Nothing is impossible, but unless you want to become a the best Mac hacker (or whatever that is called) and rather want to get back to work quickly ... stick with one of the golden builds! Currently, Z390 Motherboards (combined with an i9 9900k in my case) is your best bet. You may even buy 128gb Ram. This is you limitation, if you want a working system, quickly: You cannot build a comparable machine to the upcoming Mac Pro (with 1,5 tb of ram and 28 cores, etc.) easily, as you would need to use AMD or Intel i9 X-Series or even Xeon for that kind of system. This is only something for the hackers! But if you want that kind of power, you can build a PC VEpro machine next to the Hackintosh ... the Hackintosh will be very good for running Cubase/Logic and lots of Plugins, while the slave machine(s) will run thousands of voices on Kontakt. Way better performance this way than one top line Mac Pro is going to posses! - for a fraction of the price ...


----------



## Jack Weaver (Jul 16, 2019)

People are already running beta Catalina successfully on Hackintoshes. So Logic 10.4.6 and beyond should be OK. My other DAW is now Bitwig and it'll pretty much run on anything. 

My heavily upgraded Mac Pro 5.1 is starting to run into upgrade dead ends. (Just found out about Massive X not working on them, etc., etc.) I might see how far I can go into all the possible fixes in the next couple months just to keep it somewhat happening. Then I will have to make a decision on which way to go when the new Mac Pros actually show up and we can see features/pricing. 

I've seen impressive Hackintoshes that equal 14 core iMac Pros. That would be a difference of $3K to $9K for the iMac Pro. Will the new Mac Pros make me feel comfortable enough to spend maybe $12K as opposed to $3K? I don't know yet. I'd definitely use a pro builder to put it together and that way I'd have a resource if things get sticky. 

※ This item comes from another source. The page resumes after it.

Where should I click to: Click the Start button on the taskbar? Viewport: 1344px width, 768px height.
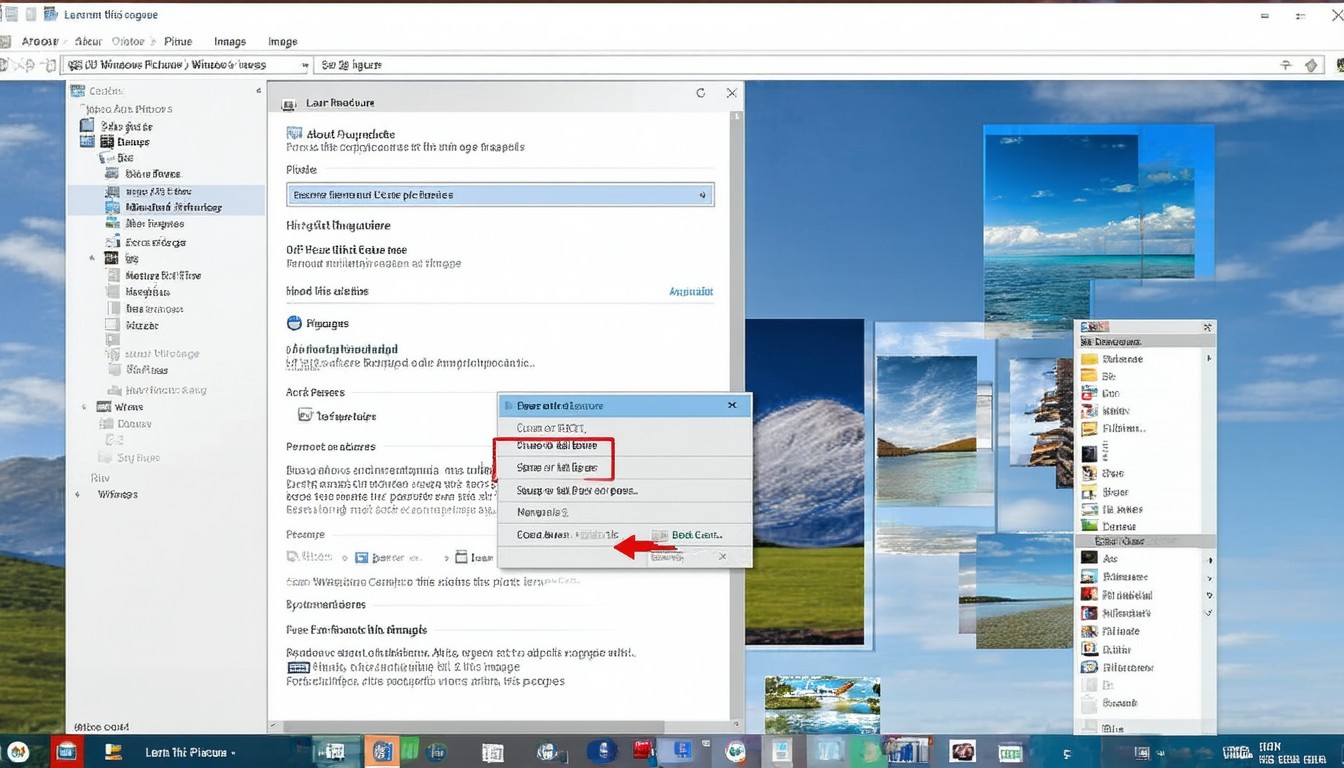17,751
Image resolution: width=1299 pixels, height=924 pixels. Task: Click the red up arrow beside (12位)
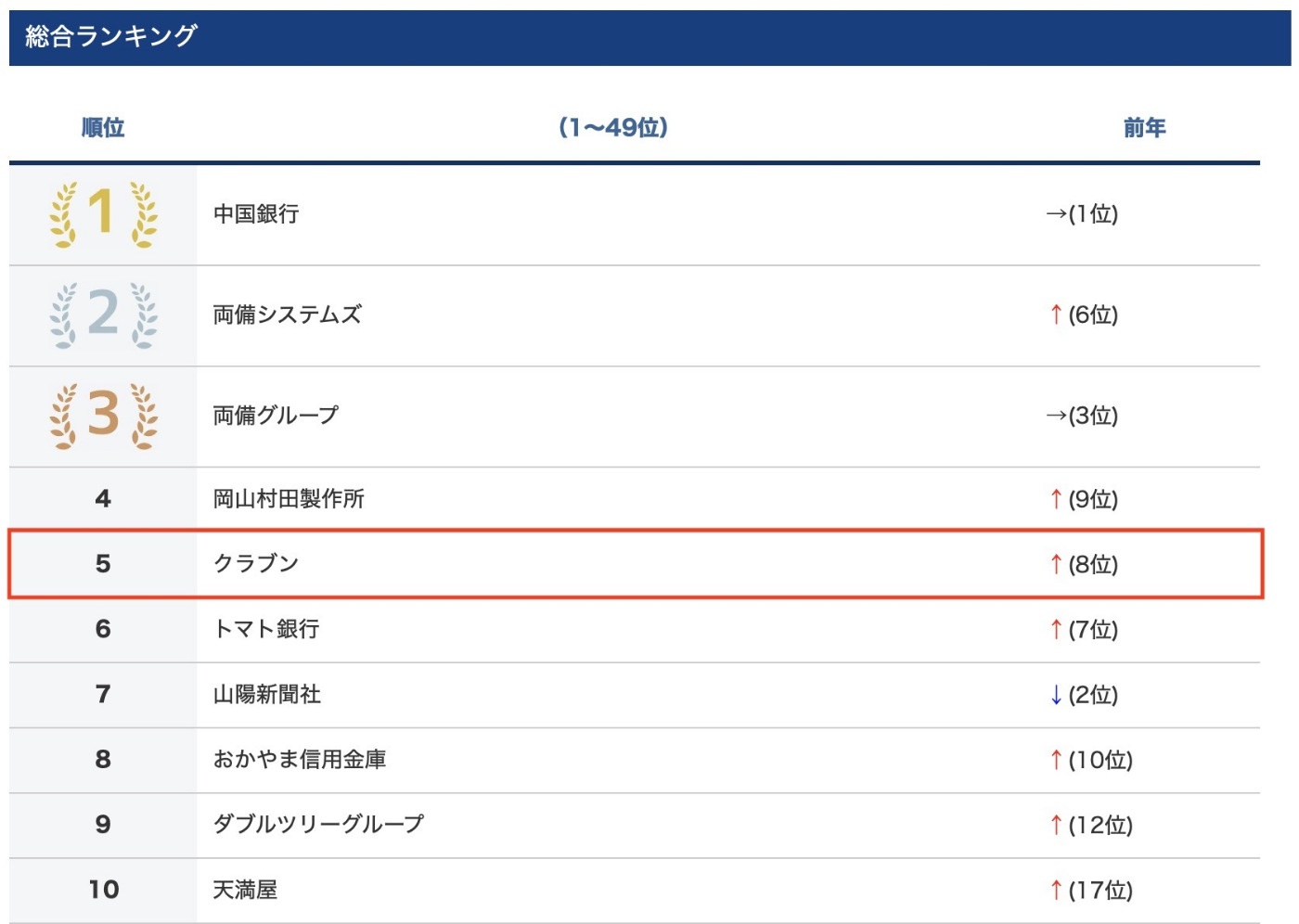point(1056,825)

Heavily considering Hackintosh especially since you can get multiple Thunderbolt 3, HDMI and USB 3.1 variants on motherboards now. 

.


----------



## Nick Batzdorf (Jul 16, 2019)

Jack Weaver said:


> My heavily upgraded Mac Pro 5.1 is starting to run into upgrade dead ends.



Have you put in a Metal-supporting graphics card so you can run Mojave, Jack?


----------



## IFM (Jul 16, 2019)

Nick Batzdorf said:


> Have you put in a Metal-supporting graphics card so you can run Mojave, Jack?



I did that with mine and it works beautifully. I’m only missing thunderbolt now.


----------



## Jack Weaver (Jul 17, 2019)

Nick Batzdorf said:


> Have you put in a Metal-supporting graphics card so you can run Mojave, Jack?


Yes, I’ve done that. 

.


----------



## Nick Batzdorf (Jul 17, 2019)

Jack Weaver said:


> Yes, I’ve done that.
> 
> .



And you’re running into programs that can’t be updated because your (our) machine won’t support them?

That’s odd.


----------



## Nick Batzdorf (Jul 17, 2019)

IFM said:


> I did that with mine and it works beautifully. I’m only missing thunderbolt now.



Apple-recommended RX560 here. I have no use for Thunderbolt. 

But I’m not going to update all my 32-bit programs to run the next macOS. This machine is frozen.


----------



## Jack Weaver (Jul 17, 2019)

Nick Batzdorf said:


> And you’re running into programs that can’t be updated because your (our) machine won’t support them?
> 
> That’s odd.


Let's start with lack of AVX. 

.


----------



## Dewdman42 (Jul 17, 2019)

So far, Massive-X is the only program I can think of that won't run on the 5,1 MacPro. We still have a few more years on these machines.


----------



## Nick Batzdorf (Jul 17, 2019)

Jack Weaver said:


> Let's start with lack of AVX



Okay... except that I have no idea what that is. 



Dewdman42 said:


> So far, Massive-X is the only program I can think of that won't run on the 5,1 MacPro. We still have a few more years on these machines.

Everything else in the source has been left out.